I imagine a group of the ancestors lit up from within, endowed with the primal
blessings of youth and ecstasy, the strings of their being not frayed as ours
are, nor their God-endowed faculties abused, still exquisitely sensitive,
feeling those kinships and affinities with the elements which are revealed in
the sacred literature of the Aryan, and naming these affinities from an impulse
springing up within. I can imagine the spirit struggling outwards making of
element, colour, form or sound a mirror, on which, outside itself, it would find
symbols of all that was pent within itself, and so gradually becoming
self-conscious in the material nature in which it was embodied, but which was
still effigy or shadow of a divine original. I can imagine them looking up at
the fire in the sky, and calling out "El" if it was the light they
adored, or if they rejoiced in the heat and light together they would name it
"Hel." Or if they saw death, and felt it as the stillness or ending of
motion or breath, they would say "Mor." Or if the fire acting on the water
made it boil, they would instinctively combine the sound equivalents of water
and fire, and "Wal" would be the symbol. If the fire of life was
kindled in the body to generate its kind, the sound symbol would be "Lub."
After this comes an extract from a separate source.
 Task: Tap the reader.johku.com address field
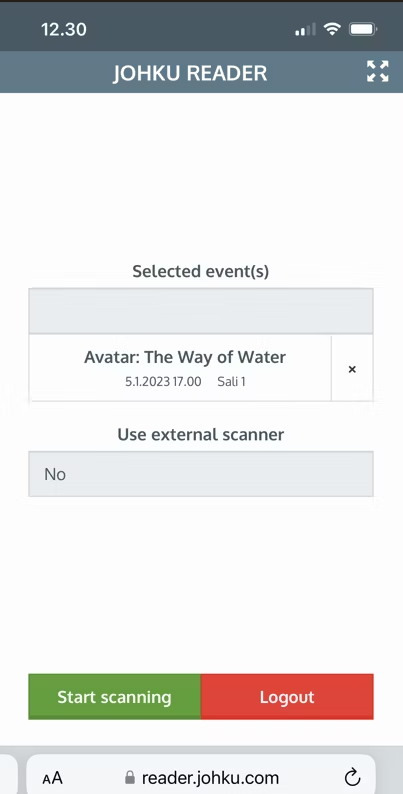tap(201, 775)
When the axe was used to cut, its hardness would prompt the use of the hard or
metallic affinity in sound, and "Ak" would be to cut or pierce. One
extension of meaning after another would rapidly increase the wealth of
significance, and recombinations of roots the power of expression. The root
"M" with its sense of finality would suggest "Mi" to
diminish, and as to measure a thing is to go to its ends, "Ma" would
also mean to measure, and as to think a thing is to measure it, "Ma"
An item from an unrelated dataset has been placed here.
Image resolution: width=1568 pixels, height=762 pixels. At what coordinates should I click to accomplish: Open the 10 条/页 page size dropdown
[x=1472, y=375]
would also come to be associated with thinking. I had nearly all my
correspondences vividly in mind before I inquired of friends more learned than
myself what were the reputed origins of human speech, and in what books I could
find whatever knowledge there was, and then I came upon the Aryan roots; and
there I thought and still think are to be found many evidences in corroboration
of my intuitions. There are pitfalls for one who has no pretensions to scholarship in tracking words to
their origins, and it is a labour for the future in conjunction with one more
learned than myself to elucidate these intuitions in regard to the roots, and to
go more fully into the psychology which led to rapid extension of meanings until
words were created, which at first sight seem to have no relation to the root
values. I still believe I can see in the Aryan roots an intelligence struggling
outward from itself to recognise its own affinities in sound. But I wish here
only to give indications and directions of approach to that Divine Mind whose
signature is upon us in everything, and whose whole majesty is present in the
least thing in nature. I have written enough to enable those who are curious to
exercise their intuitions or analytic faculty in conjunction with their
scholarship, to test the worth of my intuitions. Intuition must be used in these
correspondences, for the art of using them is not altogether discoverable by the
intellect. I hope also that my partial illumination will be completed, corrected
or verified by others.
A second line of investigation I suggest is the study of some harmony of
primitive alphabets, such as that compiled by Forster, and, after arranging the letters
in their natural order from throat sounds to labials, to see if there is not
much to lead us to suppose that there was an original alphabet, where the form
equivalents of sound proceeded in an orderly way from the circle through the
line, the triangle and the other forms I have indicated. Perhaps the true
correspondences were retained as an esoteric secret by the wisest, because there
may have been in them the key to mysteries only to be entrusted to those many
times tested before the secret of the use of power was disclosed. And again I
would suggest a study of that science of divine correspondences which is
embodied in mystical Indian literature. The correspondences of form, colour or
force with letters given there are not always in agreement with my own.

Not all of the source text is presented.